▶ Supplied data:

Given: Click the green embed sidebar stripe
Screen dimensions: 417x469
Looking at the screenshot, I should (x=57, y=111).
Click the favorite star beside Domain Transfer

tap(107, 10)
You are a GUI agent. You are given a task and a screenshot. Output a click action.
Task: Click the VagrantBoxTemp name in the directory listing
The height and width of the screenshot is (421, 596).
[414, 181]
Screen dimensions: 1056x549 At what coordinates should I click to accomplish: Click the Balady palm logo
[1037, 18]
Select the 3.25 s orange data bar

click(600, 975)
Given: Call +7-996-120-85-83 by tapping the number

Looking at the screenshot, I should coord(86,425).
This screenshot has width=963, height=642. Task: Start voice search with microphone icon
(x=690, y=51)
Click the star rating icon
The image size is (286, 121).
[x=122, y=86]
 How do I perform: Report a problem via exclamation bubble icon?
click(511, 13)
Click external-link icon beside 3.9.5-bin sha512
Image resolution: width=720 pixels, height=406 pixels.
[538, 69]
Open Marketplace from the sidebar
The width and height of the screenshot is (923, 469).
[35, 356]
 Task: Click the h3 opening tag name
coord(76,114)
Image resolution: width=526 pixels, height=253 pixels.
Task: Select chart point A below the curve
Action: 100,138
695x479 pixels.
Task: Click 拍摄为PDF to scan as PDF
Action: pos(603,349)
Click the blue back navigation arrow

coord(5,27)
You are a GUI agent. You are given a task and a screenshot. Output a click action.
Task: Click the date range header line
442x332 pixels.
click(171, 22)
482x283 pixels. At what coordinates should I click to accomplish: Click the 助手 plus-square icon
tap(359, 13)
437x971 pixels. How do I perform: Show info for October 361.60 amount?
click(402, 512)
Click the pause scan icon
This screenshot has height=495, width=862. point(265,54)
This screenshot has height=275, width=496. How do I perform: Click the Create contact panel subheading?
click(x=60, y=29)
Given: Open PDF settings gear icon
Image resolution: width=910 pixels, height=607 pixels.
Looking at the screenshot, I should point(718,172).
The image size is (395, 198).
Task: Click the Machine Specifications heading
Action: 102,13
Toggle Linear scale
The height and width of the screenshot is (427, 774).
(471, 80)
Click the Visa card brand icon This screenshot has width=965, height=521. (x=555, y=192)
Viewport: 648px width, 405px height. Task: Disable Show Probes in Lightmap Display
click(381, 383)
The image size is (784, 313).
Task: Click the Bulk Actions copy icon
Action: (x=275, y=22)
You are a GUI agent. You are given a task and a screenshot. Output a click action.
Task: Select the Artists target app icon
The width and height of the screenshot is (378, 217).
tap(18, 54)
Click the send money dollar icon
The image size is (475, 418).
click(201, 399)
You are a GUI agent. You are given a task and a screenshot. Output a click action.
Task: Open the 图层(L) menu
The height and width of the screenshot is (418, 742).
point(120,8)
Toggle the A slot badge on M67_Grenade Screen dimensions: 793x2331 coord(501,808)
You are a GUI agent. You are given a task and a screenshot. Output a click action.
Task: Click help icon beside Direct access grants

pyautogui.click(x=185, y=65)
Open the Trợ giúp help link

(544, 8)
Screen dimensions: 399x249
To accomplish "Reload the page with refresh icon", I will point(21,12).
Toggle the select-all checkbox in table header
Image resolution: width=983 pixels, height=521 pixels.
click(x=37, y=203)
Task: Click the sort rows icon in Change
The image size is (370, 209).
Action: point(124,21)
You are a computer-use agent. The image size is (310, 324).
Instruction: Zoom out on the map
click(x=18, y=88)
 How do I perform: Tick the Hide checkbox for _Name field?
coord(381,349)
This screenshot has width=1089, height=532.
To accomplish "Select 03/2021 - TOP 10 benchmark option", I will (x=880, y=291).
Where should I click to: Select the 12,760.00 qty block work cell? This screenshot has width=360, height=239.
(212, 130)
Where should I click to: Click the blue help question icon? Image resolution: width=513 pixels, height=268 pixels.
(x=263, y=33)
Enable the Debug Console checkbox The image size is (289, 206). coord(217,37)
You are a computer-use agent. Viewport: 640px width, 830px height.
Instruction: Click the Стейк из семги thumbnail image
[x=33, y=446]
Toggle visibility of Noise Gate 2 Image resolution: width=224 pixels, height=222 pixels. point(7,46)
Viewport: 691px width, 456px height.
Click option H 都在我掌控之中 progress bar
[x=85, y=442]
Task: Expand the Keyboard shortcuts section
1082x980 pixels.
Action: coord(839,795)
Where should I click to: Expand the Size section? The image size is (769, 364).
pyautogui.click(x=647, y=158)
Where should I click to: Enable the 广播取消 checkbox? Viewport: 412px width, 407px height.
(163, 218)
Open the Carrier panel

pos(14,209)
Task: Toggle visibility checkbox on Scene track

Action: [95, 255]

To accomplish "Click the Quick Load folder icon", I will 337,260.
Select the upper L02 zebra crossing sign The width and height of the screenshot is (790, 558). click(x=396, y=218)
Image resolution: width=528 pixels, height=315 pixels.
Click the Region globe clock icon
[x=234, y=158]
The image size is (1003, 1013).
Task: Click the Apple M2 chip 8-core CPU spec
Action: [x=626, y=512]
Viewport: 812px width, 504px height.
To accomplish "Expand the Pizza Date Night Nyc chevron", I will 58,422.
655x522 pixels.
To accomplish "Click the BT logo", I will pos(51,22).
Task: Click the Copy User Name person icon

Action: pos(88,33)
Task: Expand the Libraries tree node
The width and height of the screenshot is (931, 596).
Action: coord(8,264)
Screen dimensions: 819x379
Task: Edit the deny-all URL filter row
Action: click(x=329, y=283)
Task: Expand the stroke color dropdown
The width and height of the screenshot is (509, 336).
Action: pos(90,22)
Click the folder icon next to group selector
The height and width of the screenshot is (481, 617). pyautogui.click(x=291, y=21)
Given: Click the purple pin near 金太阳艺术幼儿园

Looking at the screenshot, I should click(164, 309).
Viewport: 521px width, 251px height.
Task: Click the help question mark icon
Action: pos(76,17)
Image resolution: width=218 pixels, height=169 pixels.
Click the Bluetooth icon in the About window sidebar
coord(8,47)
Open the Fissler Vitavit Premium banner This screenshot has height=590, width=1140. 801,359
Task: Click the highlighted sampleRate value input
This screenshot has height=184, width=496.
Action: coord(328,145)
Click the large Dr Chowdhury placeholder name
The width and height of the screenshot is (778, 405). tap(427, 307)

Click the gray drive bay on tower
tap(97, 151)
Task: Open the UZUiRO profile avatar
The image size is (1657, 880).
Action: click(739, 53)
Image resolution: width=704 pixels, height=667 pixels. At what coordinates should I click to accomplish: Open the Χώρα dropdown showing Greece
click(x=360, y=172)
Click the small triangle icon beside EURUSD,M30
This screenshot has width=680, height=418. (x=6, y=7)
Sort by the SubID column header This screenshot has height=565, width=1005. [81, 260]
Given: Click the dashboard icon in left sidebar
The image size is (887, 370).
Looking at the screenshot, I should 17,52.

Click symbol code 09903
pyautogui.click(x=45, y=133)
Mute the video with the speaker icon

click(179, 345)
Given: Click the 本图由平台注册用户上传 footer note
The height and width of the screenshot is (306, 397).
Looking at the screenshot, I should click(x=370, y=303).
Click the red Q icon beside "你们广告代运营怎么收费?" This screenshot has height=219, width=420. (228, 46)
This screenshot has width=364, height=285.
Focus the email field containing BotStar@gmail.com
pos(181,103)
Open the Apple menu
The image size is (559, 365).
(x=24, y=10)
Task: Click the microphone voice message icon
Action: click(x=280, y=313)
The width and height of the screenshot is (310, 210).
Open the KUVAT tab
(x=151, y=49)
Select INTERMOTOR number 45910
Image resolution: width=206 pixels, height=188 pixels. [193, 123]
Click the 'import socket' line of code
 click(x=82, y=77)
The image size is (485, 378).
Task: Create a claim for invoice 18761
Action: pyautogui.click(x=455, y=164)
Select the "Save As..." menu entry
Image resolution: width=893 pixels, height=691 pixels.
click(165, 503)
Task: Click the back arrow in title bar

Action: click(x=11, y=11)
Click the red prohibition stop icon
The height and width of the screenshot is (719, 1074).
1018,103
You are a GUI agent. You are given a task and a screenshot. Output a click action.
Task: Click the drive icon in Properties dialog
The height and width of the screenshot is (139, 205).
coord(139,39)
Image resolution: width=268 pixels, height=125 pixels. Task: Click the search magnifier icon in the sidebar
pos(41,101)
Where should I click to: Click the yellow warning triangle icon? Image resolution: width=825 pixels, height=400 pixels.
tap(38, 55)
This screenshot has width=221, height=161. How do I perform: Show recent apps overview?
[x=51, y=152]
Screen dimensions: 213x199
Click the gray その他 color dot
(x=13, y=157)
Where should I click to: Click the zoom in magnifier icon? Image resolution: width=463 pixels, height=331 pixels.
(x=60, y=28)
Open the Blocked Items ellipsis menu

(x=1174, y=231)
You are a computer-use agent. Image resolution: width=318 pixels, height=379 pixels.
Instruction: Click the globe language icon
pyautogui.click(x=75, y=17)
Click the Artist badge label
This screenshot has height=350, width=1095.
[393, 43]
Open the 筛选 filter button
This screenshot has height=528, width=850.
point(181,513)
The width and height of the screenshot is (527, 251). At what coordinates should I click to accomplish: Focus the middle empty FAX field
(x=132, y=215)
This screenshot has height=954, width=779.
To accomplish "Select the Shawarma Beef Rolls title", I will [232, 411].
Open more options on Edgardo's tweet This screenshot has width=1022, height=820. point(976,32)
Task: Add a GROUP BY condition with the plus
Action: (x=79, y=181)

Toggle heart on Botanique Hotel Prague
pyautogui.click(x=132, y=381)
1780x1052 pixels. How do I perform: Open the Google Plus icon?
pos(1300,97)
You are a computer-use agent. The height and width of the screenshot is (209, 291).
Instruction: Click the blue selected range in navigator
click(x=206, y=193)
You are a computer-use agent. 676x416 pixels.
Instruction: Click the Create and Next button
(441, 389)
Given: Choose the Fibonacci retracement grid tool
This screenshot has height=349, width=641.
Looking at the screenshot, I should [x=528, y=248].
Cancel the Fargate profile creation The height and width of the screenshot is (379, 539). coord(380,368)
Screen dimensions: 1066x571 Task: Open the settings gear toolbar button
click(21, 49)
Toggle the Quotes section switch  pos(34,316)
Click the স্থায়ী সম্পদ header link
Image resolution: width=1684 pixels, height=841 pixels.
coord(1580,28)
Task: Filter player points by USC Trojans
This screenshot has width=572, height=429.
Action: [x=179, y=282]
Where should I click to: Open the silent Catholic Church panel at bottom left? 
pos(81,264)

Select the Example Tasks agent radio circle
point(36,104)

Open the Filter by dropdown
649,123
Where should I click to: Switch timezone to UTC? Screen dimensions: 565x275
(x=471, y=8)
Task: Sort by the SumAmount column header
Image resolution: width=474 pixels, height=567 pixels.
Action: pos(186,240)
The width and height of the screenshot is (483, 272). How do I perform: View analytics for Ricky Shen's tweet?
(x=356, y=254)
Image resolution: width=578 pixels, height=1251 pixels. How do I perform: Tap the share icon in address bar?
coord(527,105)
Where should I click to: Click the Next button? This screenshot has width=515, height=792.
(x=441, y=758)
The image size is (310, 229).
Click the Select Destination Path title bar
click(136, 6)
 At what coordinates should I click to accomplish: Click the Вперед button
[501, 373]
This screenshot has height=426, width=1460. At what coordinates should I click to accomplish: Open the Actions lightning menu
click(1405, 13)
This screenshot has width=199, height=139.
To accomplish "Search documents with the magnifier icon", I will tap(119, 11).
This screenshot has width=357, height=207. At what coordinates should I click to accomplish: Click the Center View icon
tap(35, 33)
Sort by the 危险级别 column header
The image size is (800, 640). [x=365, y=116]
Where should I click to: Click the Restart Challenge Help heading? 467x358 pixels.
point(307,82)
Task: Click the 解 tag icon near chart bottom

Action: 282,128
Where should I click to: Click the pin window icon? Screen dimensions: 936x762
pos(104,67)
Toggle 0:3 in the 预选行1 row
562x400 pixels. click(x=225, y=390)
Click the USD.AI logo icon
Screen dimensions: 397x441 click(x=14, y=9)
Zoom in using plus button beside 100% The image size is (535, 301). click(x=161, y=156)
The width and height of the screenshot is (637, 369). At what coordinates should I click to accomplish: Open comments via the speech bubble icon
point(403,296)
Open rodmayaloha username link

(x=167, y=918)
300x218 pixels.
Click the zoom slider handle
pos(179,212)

▶ What to do: In the listing above, locate the line containing "The image size is (370, 209)." and the line containing "You are a computer-use agent. Viewport: 640px", then transcribe both and every line between them verbatim.

▶ Task answer:
The image size is (370, 209).
Action: point(124,21)
You are a computer-use agent. The image size is (310, 324).
Instruction: Zoom out on the map
click(x=18, y=88)
 How do I perform: Tick the Hide checkbox for _Name field?
coord(381,349)
This screenshot has width=1089, height=532.
To accomplish "Select 03/2021 - TOP 10 benchmark option", I will (x=880, y=291).
Where should I click to: Select the 12,760.00 qty block work cell? This screenshot has width=360, height=239.
(212, 130)
Where should I click to: Click the blue help question icon? Image resolution: width=513 pixels, height=268 pixels.
(x=263, y=33)
Enable the Debug Console checkbox The image size is (289, 206). coord(217,37)
You are a computer-use agent. Viewport: 640px width, 830px height.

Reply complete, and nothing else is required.